On the 'monitor_key' property, bear in mind that an app could have multiple async processes needing to be monitored, such as an external download of a large file and local inference, or a series of inferences/downloads and a counter of the total progress.

As an aside, I accidentally suggested a tqdm.async wrapper for external file downloads as I was thinking through the pseudo example. This would also be a worthwhile helper if there is going to be a progress monitor function of some kind, as it lends itself nicely to common uses cases (user downloads the software, which then downloads a bunch of large checkpoints).

[Aran-Fey]

Thanks for the detailed response. I'm still struggling to wrap my head around this (particularly since I'm unfamiliar with both tqdm and gradio), but it's becoming clearer.

Considering that I forgot to guard against the user pressing the "start working" button twice (which would lead to two async functions fighting over the same progress bar), it's fair to say that we should try to make ProgressBars more intuitive to use.

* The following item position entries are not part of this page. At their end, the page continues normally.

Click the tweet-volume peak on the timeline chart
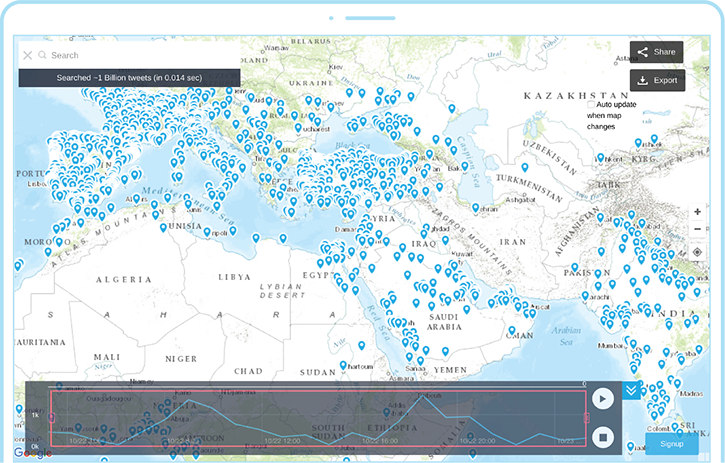The height and width of the screenshot is (463, 725). (424, 396)
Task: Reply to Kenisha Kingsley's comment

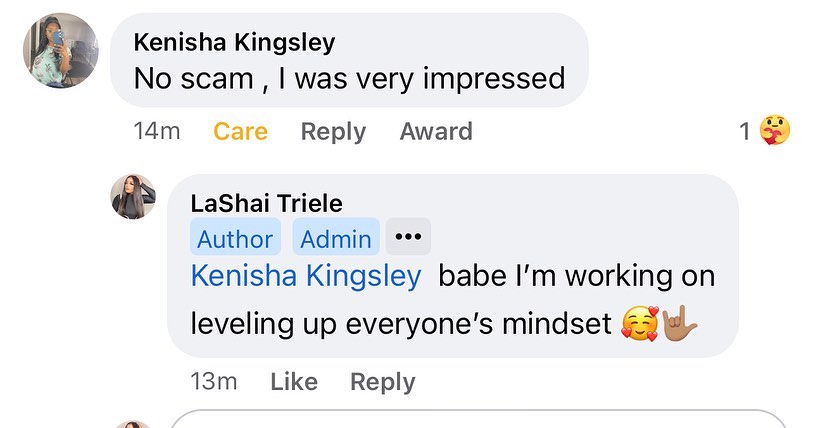Action: (333, 131)
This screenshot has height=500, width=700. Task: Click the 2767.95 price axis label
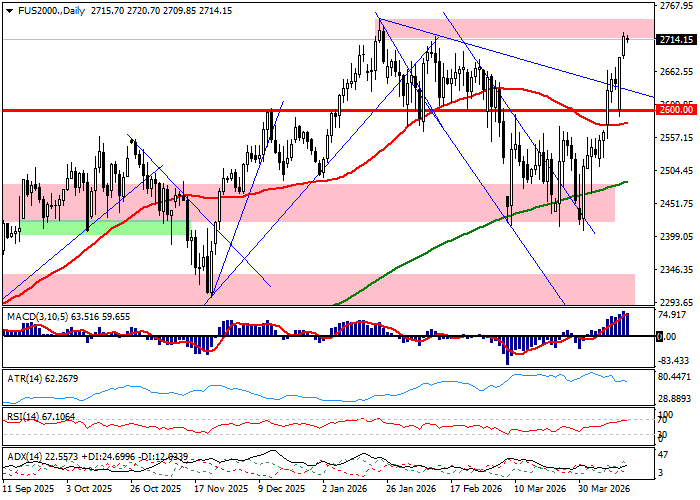[677, 6]
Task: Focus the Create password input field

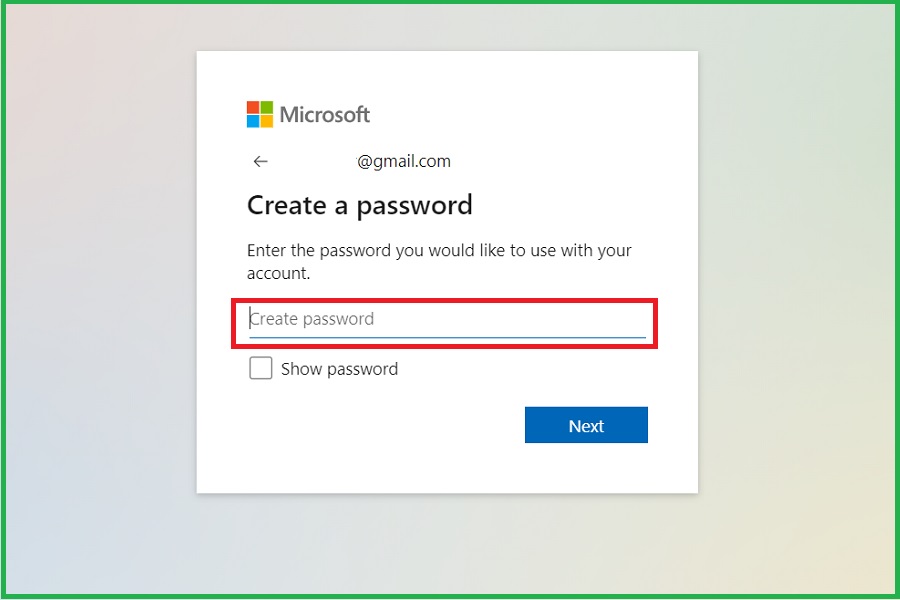Action: tap(447, 319)
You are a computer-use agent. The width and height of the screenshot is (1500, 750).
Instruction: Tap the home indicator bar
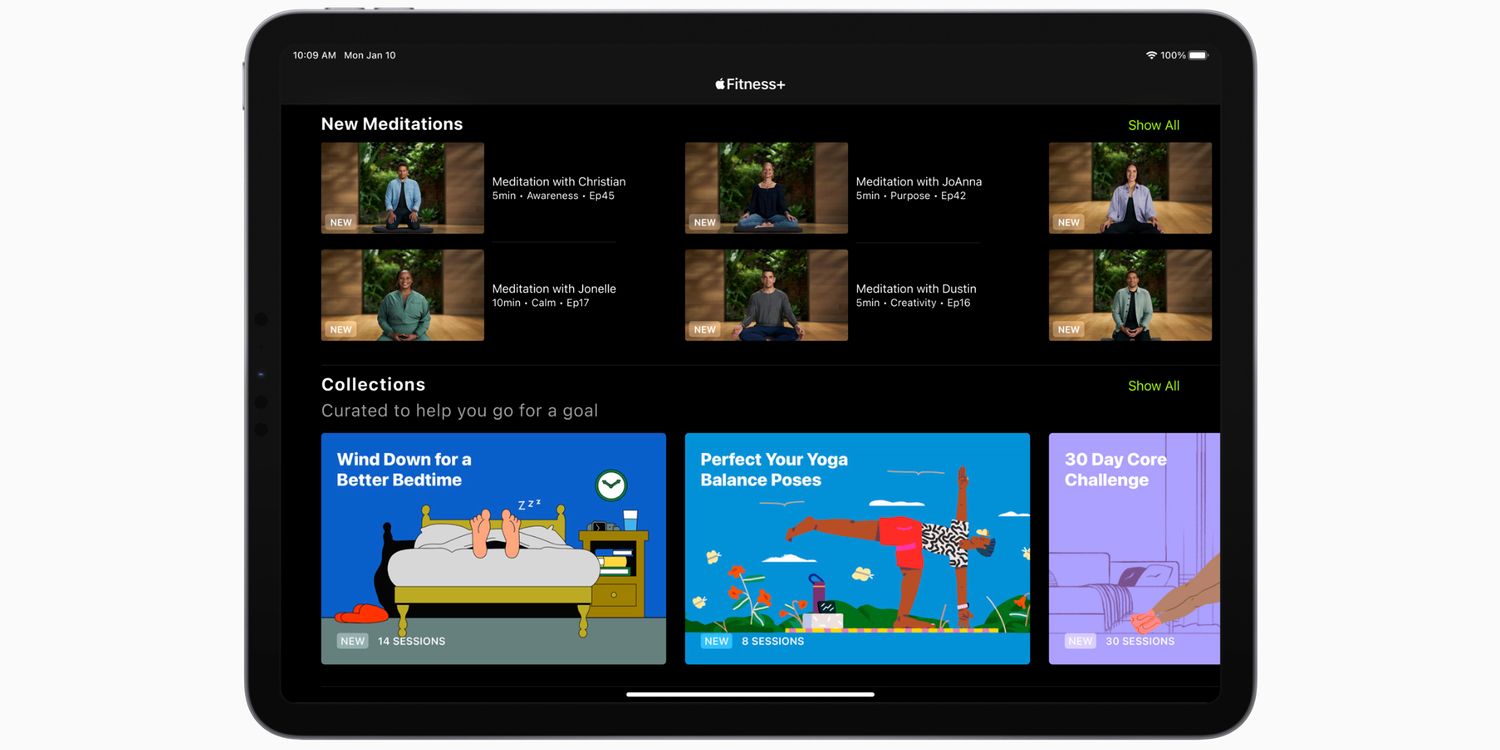(x=750, y=694)
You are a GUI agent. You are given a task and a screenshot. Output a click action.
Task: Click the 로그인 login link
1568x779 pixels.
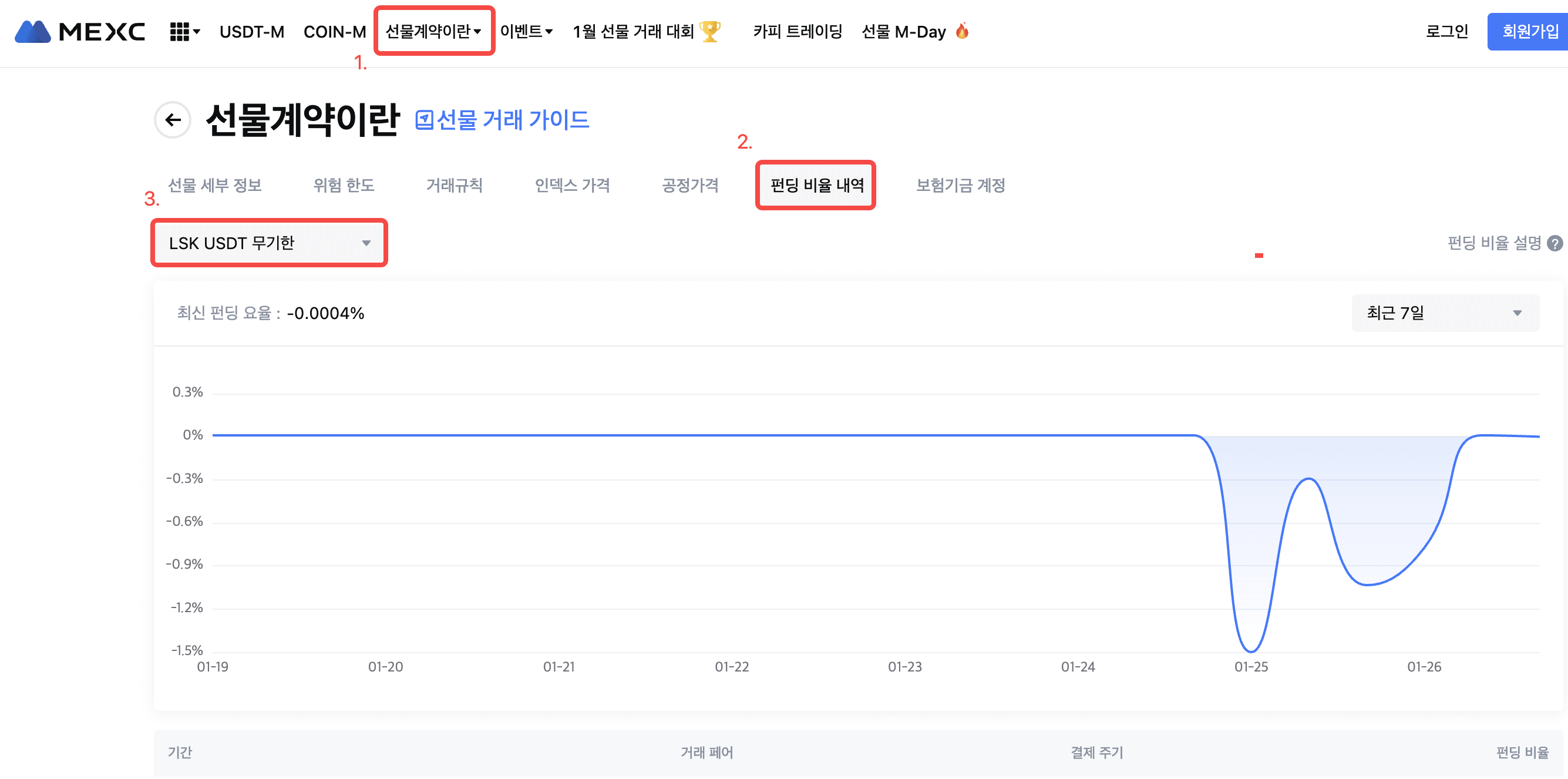(1446, 31)
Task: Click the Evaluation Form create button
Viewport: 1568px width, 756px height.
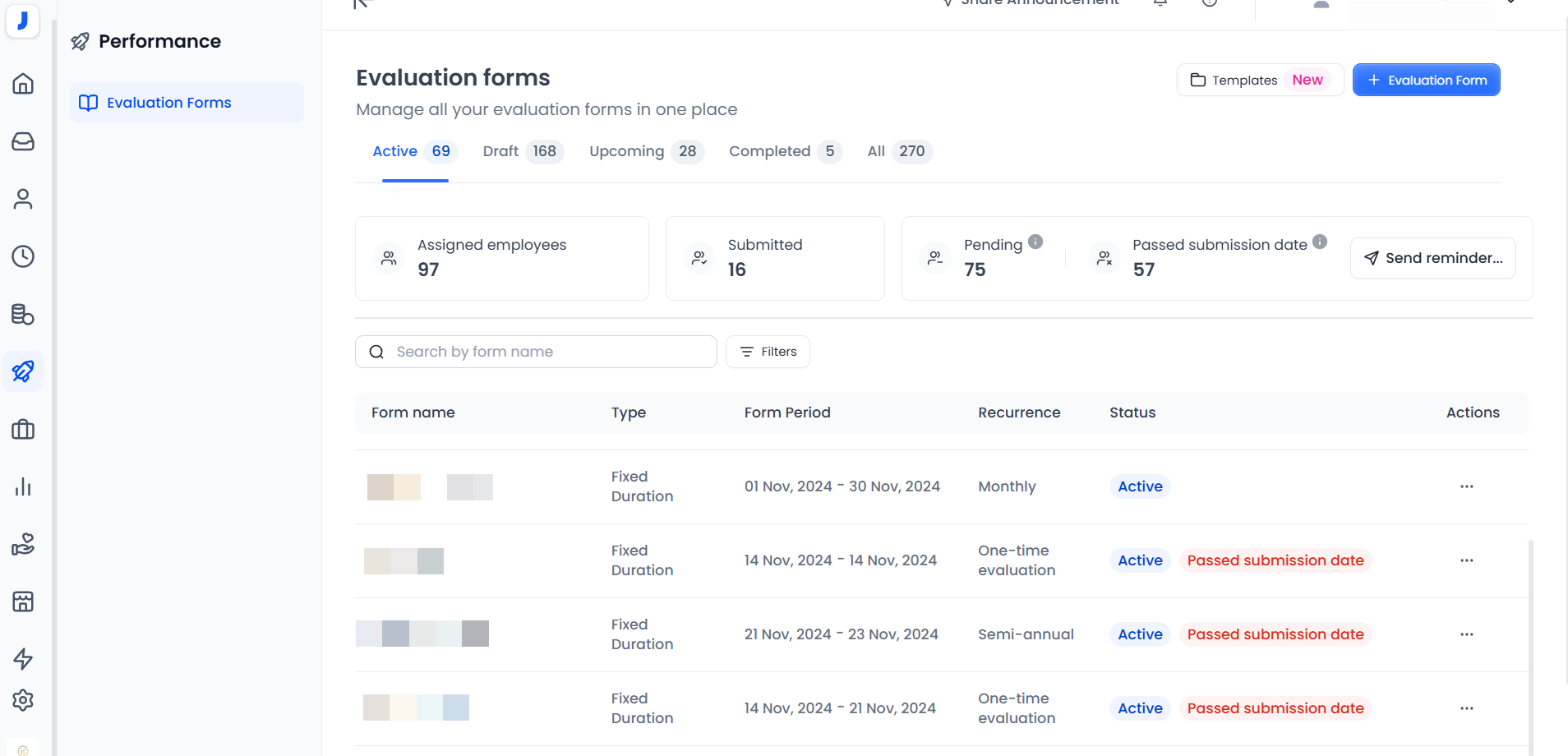Action: [x=1426, y=80]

Not sure how tqdm would be integrated with this, but here are some ideas I had:

1.  class ExampleTask(rio.Task):
        async def run(self):
            # Simulate some work
            for p in range(10):
                await asyncio.sleep(1)
                self.progress = (p + 1) / 10
   
   
    class ProgressDemo(rio.Component):
        current_task: ExampleTask | None = None
        
        async def start_task(self):
            self.current_task = ExampleTask()
        
        def build(self):
            return rio.Column(
                rio.Button(
                    'start task',
                    on_press=self.start_task,
                    is_sensitive=self.current_task is None,
                ),
                rio.ProgressBar(self.current_task),
            )

2.  class ProgressDemo(rio.Component):
        @rio.task
        async def do_stuff(self):
            # Simulate some work
            for p in range(10):
                await asyncio.sleep(1)
                yield (p + 1) / 10
        
        def build(self):
            return rio.Column(
                rio.Button(
                    'start task',
                    on_press=self.do_stuff.start,
                    is_sensitive=not self.do_stuff.is_running,
                ),
                rio.ProgressBar(self.do_stuff),
            )

[iwr-redmond]

I think (1) is closer to my layman's understanding of how Rio is structured. A rio.Task fundamental component to manage whatever comes up (sending progress to the UI, avoiding collisions, etc.) also seems highly valuable.

The Gradio reference is primarily to demonstrate that CLI -> UI transfer without matplotlib is plausible. The internals of tqdm always make me feel about as sharp as a mashed potato, so you're in good company there. If I may suggest, try experimenting with the wget sample because it shows two different ways of formatting the wget function: the sample TqdmUpTo class for a progress bar, which actually is not needed for Rio, and wrapattr, which shows only some numbers during file transfer (too little but a useful comparison). I suggested specific text deliverables (percent, range, steps) because tqdm.async can be configured to provide these during function execution, and that significantly narrows down the amount of customization/integration work that needs to be done. More counting/progress reporting methods can always be added later.

[iwr-redmond]

There is a useful sample in issue 660, which converts the TQDM stats to strings that can be parsed.

That would provide something like:

stats = str(nested) # from the sample code

update = stats.split("%")[0] # assuming the standard tqdm display format
self.progress = update # send the new count to the frontend

[mad-moo]

I don't think the implementation is the problem. After looking at Aran Fey's code, the integration just doesn't help a whole lot. It saves just a handful of lines of code, but in return makes everything more complex.

I still like the idea, but IMHO this only makes sense if we can come up with an easier way for users to actually access it

[iwr-redmond]

this only makes sense if we can come up with an easier way for users to actually access it

Hallelujah to that!

[iwr-redmond]

Wolfgang Fahl's NiceGUI wrapper has adds TQDM to NiceGUI in a simpler manner than above. Example usage here.